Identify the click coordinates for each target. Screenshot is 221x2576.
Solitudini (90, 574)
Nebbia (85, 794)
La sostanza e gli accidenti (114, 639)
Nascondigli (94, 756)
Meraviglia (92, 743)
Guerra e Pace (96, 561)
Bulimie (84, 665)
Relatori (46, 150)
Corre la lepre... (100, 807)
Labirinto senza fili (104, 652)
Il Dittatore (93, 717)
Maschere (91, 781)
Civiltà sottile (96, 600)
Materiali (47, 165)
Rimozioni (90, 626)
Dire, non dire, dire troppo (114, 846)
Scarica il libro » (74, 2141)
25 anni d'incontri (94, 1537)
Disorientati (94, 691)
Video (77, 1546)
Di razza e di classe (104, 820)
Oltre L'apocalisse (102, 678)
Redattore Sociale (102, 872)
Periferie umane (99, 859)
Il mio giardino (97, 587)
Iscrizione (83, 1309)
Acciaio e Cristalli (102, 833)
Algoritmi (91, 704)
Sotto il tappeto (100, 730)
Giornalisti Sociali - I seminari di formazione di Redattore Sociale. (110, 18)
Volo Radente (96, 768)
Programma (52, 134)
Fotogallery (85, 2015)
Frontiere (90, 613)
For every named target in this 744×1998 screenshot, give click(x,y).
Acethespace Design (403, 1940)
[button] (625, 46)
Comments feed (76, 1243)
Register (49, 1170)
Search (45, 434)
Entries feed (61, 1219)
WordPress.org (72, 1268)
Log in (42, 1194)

++++++++++++++++++++

Exercise goal
Copy all of the items above line for line, changing nothing.

The reply
Identify the click coordinates for each target. Screenshot is 221x2576.
Solitudini (90, 574)
Nebbia (85, 794)
La sostanza e gli accidenti (114, 639)
Nascondigli (94, 756)
Meraviglia (92, 743)
Guerra e Pace (96, 561)
Bulimie (84, 665)
Relatori (46, 150)
Corre la lepre... (100, 807)
Labirinto senza fili (104, 652)
Il Dittatore (93, 717)
Maschere (91, 781)
Civiltà sottile (96, 600)
Materiali (47, 165)
Rimozioni (90, 626)
Dire, non dire, dire troppo (114, 846)
Scarica il libro » (74, 2141)
25 anni d'incontri (94, 1537)
Disorientati (94, 691)
Video (77, 1546)
Di razza e di classe (104, 820)
Oltre L'apocalisse (102, 678)
Redattore Sociale (102, 872)
Periferie umane (99, 859)
Il mio giardino (97, 587)
Iscrizione (83, 1309)
Acciaio e Cristalli (102, 833)
Algoritmi (91, 704)
Sotto il tappeto (100, 730)
Giornalisti Sociali - I seminari di formazione di Redattore Sociale. (110, 18)
Volo Radente (96, 768)
Programma (52, 134)
Fotogallery (85, 2015)
Frontiere (90, 613)
For every named target in this 744×1998 screenshot, give click(x,y).
Acethespace Design (403, 1940)
[button] (625, 46)
Comments feed (76, 1243)
Register (49, 1170)
Search (45, 434)
Entries feed (61, 1219)
WordPress.org (72, 1268)
Log in (42, 1194)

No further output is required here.